### SUPPLIED TEXT
Today, in Jerusalem, Gilles Brassard, a professor in the Department of Computer Science and Operational research at Université de Montréal, and Charles H. Bennett, a researcher at the IBM Research Lab in New York, received the Wolf Prize in Physics, awarded by the Wolf Foundation, for their remarkable work in founding and advancing the field of quantum cryptography.
Gilles Brassard obtained a PhD in Computer Science from Cornell University in 1979. He has been a professor at Université de Montréal since that time, and holds the Canada Research Chair in Quantum Information Science since 2001. He is also a member of the Centre de recherches mathématiques (CRM) and the Institut transdisciplinaire d'information quantique (INTRIQ), two strategic clusters funded by the Fonds de recherche du Québec – Nature et technologies (FRQNT).

### WHAT YOU WILL DO
According to the Wolf Prize text, what field did Brassard and Bennett found and advance? The lines after this note are not needed.

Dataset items
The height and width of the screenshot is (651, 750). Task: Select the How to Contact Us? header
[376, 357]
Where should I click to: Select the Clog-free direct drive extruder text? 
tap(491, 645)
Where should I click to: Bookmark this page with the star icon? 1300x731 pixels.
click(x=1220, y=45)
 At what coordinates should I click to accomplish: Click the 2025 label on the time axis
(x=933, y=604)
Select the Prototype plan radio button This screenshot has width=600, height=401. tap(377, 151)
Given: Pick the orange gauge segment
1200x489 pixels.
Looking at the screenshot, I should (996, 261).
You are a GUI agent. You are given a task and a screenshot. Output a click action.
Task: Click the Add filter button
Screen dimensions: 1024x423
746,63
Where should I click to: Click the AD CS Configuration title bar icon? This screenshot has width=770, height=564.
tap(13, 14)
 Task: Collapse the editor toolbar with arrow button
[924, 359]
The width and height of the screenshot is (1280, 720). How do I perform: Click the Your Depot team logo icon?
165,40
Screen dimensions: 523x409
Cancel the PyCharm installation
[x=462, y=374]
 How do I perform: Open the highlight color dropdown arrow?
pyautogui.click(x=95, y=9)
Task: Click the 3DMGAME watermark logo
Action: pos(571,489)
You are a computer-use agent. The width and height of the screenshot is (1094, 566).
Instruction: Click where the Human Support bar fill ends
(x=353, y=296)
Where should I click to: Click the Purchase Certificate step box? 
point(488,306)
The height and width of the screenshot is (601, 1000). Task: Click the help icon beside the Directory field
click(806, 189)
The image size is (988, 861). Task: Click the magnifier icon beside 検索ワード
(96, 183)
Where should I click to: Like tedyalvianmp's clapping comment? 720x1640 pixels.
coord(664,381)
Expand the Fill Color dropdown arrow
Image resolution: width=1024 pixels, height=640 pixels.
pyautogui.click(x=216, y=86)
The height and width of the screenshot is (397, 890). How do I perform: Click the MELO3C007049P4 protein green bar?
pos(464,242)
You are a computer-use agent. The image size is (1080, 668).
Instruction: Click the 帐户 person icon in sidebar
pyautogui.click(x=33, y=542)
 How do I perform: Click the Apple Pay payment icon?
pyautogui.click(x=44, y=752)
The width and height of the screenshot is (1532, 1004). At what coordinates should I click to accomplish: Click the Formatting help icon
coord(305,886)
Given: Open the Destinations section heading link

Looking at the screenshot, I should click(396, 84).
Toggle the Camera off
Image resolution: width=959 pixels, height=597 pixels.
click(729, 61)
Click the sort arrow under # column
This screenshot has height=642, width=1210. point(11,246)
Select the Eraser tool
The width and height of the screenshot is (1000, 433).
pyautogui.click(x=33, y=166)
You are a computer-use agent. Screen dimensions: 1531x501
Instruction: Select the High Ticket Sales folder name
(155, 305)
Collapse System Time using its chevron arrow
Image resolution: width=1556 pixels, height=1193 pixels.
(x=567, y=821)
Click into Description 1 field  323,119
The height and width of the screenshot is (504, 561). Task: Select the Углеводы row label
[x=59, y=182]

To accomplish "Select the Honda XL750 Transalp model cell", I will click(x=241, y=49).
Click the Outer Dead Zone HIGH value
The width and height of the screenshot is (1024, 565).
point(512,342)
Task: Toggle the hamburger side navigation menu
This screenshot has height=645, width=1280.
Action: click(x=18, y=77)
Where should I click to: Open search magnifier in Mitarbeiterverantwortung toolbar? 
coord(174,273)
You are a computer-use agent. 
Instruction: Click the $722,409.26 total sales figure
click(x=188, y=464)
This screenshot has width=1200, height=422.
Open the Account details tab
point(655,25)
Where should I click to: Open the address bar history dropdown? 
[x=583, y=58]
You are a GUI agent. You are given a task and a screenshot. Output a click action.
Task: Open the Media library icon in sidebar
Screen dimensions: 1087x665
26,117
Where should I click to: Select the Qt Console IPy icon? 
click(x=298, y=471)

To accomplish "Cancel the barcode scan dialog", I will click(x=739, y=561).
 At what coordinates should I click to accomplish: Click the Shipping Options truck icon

### RESPONSE
Quantum cryptography.